Rule 4 is often perceived in a very bad light and is also often thought of as being very difficult to understand. In truth it is quite simple and is also very fair – even if it might not always feel that way. Rule 4 is simply the means by which a bookmaker adjusts the odds when a competitor (usually Rule 4 applies to horse and dog racing) withdraws when a price has been taken.

Firstly, let us say that Rule 4 does not apply to bets placed at the starting price (SP) and nor does it apply to ante post betting. Rule 4 applies to bets placed after the final declarations for a race have been made, be that on the day of the race or earlier for some big races. If you have ever backed a non-runner and got your stake back then you should thank Rule 4. Having your stake returned is the positive side of Rule 4 that people often choose to overlook when they are unhappy about getting a reduced payout on a winner.

Rule 4 in Action

Let us assume that there are three horses in a race, a huge favourite, Bob The Great, at 2/7, Sahara Sue at 24/5 and Dawdling Dave at a distant 11/1. If you place a bet on Sahara Sue at 24/5 but then shortly before the race the favourite is withdrawn, your bet at 24/5 would suddenly offer huge value, given Dawdling Dave probably only has three legs and is lame in one of them. It would be unfair to expect the bookmaker to pay odds of 24/5 on a horse that now has a much better than evens chance of winning.

Of course, how would you feel if you had backed Bob The Great and were told you wouldn’t be getting your stake back? In order to pay back the stakes on the withdrawn horse the bookies – and the rule is a standard one across the entire betting industry – use Rule 4 to reduce the odds on the remaining horses to ones that now fairly reflect their chances of success.

Rule 4 Deductions

The amount of the Rule 4 deduction depends on the odds of the horse or horses that have been withdrawn in order to fairly and impartially produce new odds. Non-runners at odds of more than 14/1 attract no deduction on the basis that their chances of winning were slim anyway.

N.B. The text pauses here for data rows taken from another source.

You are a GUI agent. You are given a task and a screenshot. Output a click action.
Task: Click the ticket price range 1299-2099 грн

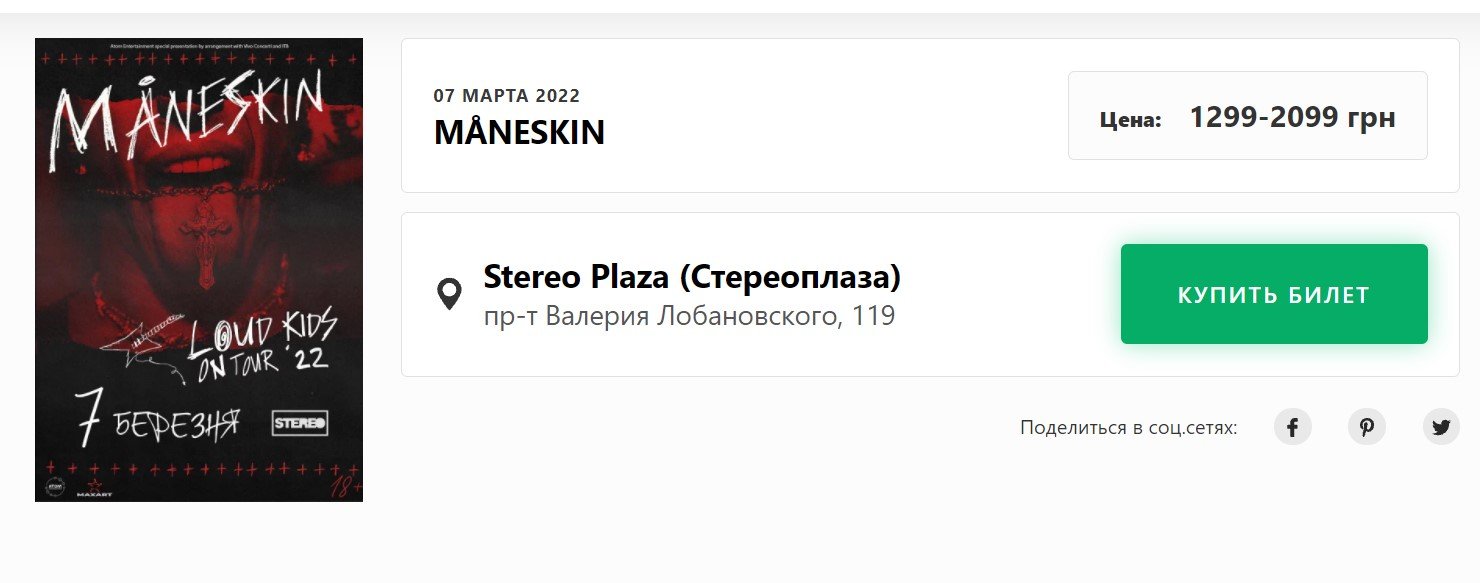tap(1292, 116)
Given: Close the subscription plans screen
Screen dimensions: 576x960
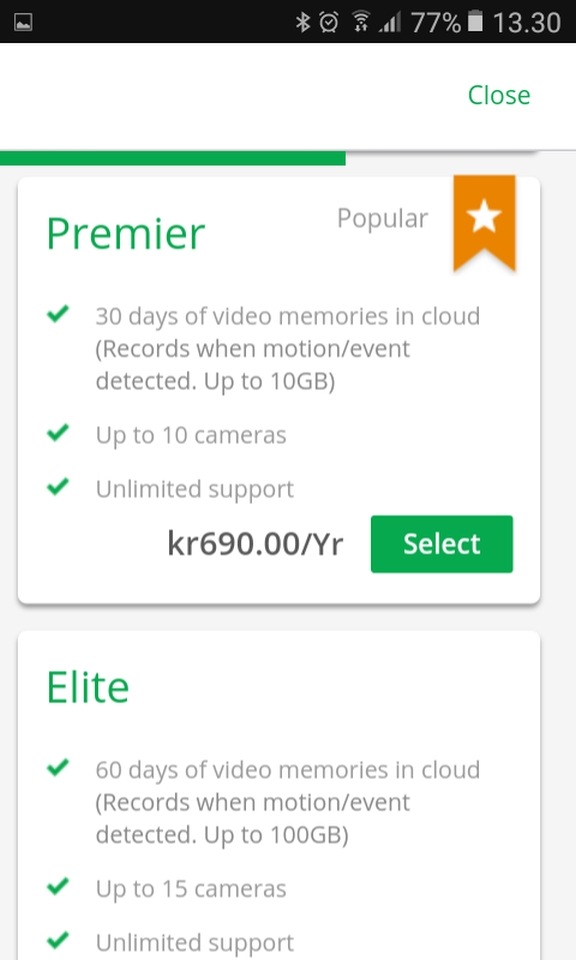Looking at the screenshot, I should coord(499,96).
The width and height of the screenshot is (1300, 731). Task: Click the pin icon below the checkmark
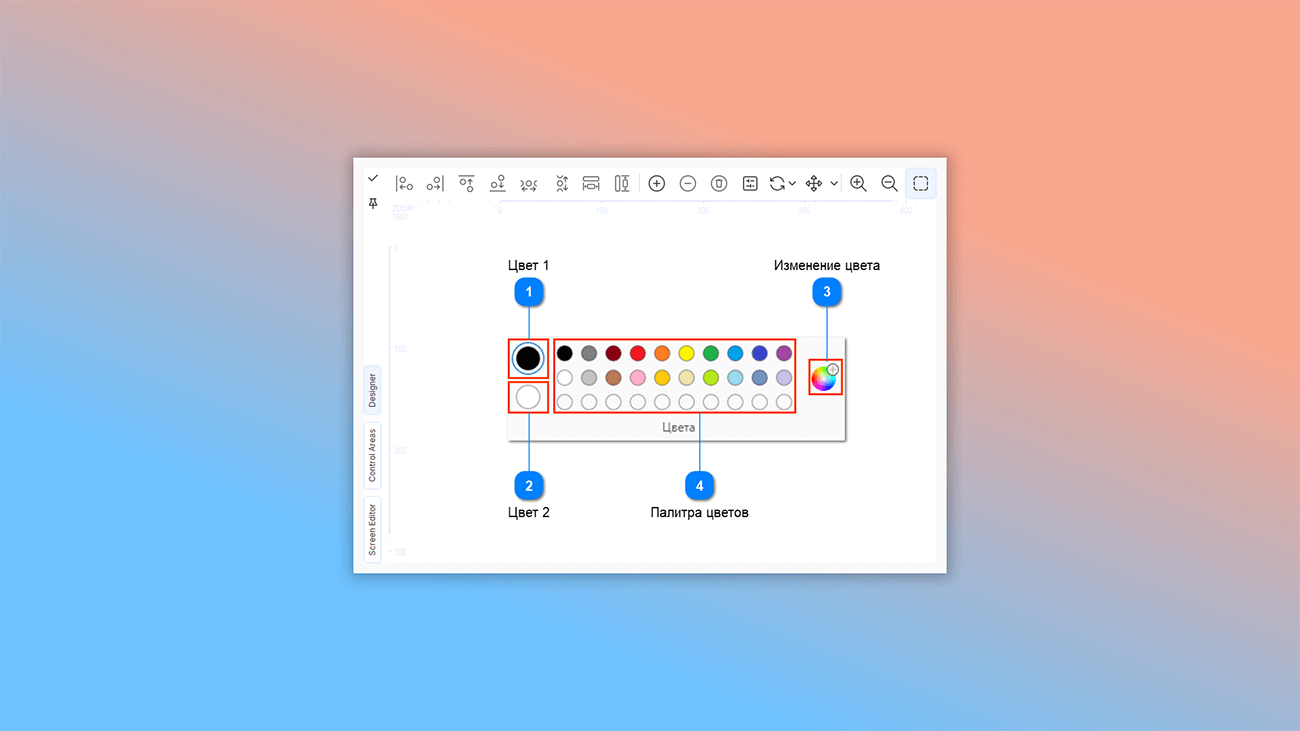coord(373,203)
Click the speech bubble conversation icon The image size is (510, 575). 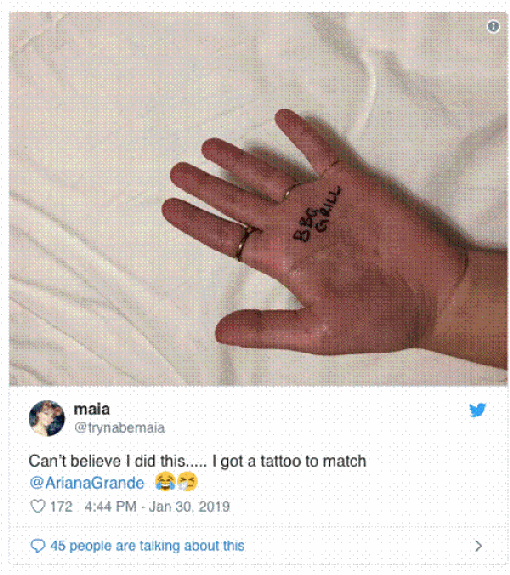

This slides down on a scale whereby a non-runner at between 9/1 and 14/1 inclusive means a deduction of 5%, or 5p in the pound, whilst a huge favourite at odds up to 1/9 attracts a whopping 90% deduction. No matter how many non-runners there are the deduction shall not exceed 90% and this does not affect your winning stake, which is returned in full.

table of rule 4 deductions

As said, ante post and SP bets are unaffected, the former because bookies are not obliged to return and the latter as that price will always fairly reflect the confirmed runners and riders. In summary, as with many things in life, forewarned is forearmed and as long as you know the Rule 4 basics you need never be stumped again should your return on a bet be lower than expected.